VIA NOVA WEEKLY UPDATE: FOR THE WEEK ENDED 2/9/18
- Another rocky week sent the S&P 500 briefly into correction territory.
- A light week of economic news.
- Q4 earnings reports continued to exceed expectations
- Policy: A government shutdown ended before it began thanks to a two-year budget deal.
- Coming Week: Trump's budget proposal, more earnings reports, inflation data and retail sales for January.
Another rocky week sent the S&P 500 briefly into correction territory.
The S&P 500 finished on a positive note Friday but fell -5.10% in the latest week and briefly touched correction territory (-10%) before finding its footing. Investors remain very nervous, but the ability of the S&P 500 to find some “traction” near the 200-day moving average is an optimistic sign that equity market uptrend remains intact.
A light week of economic news.
The domestic economic calendar is usually light in the week following the employment report, and this week was no exception. However, on the international front, it is worth noting that the Bank of England (BOE) met and said it may have to raise interest rates faster and farther than previously planned with inflation running at 3% in December. While the European Central Bank (ECB) and the Bank of Japan (BOJ) still pursue accommodative monetary policies, the tide appears to be turning away from historically low interest rates. The process likely will be gradual, but the trend could put additional upward pressure on bond yields (with lower prices) in 2018.

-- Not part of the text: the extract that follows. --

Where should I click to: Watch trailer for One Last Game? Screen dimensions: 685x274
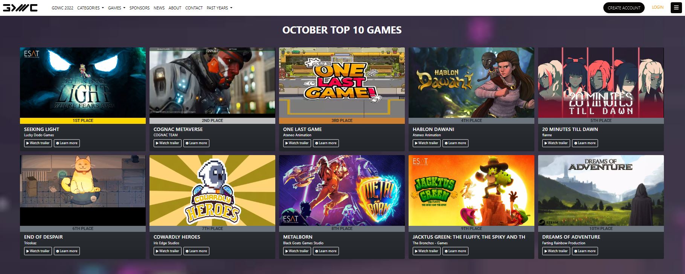(x=297, y=143)
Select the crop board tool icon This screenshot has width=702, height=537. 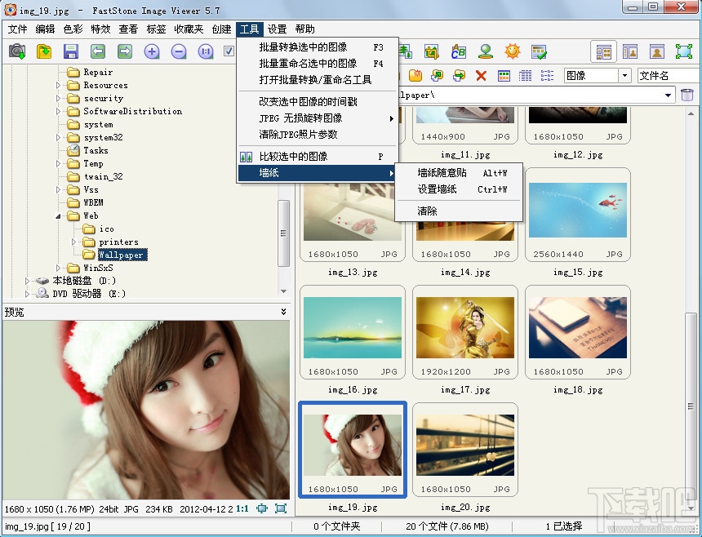tap(431, 51)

Q4 earnings reports continued to exceed expectations.
With 68% of S&P 500 companies reporting, FactSet estimates that fourth quarter earnings are on pace to rise 14%, compared with the 11% increase projected on December 31. FactSet also reported that companies with global exposure are reporting higher earnings growth due to the decline in the value of the dollar and accelerating global growth.
Policy: A government shutdown ended before it began thanks to a two-year budget deal.
The Congress passed, and the President signed, a bipartisan two-year spending bill that would increase spending for both defense and domestic programs by roughly $300 billion. The three key takeaways for me:
- The risk of a disruptive budget event is now very low. The Federal budget has been a key lever for policy brinksmanship. With an agreement in place, agencies can more intelligently plan important initiatives.
- The agreement adds to an already high budget deficit, which will worry the Federal Reserve and the markets.
- The odds of a big infrastructure bill are lower. The agreement grants funding for some infrastructure projects. Deficit hawks are unlikely to support additional spending now that the risk of a shutdown is low.
Coming Week: Trump’s budget proposal, more earnings reports, inflation data and retail sales for January.
A higher than expected Consumer Price Index (CPI) report Wednesday could further fuel concerns that the Fed will have to speed up the pace of rate hikes this year.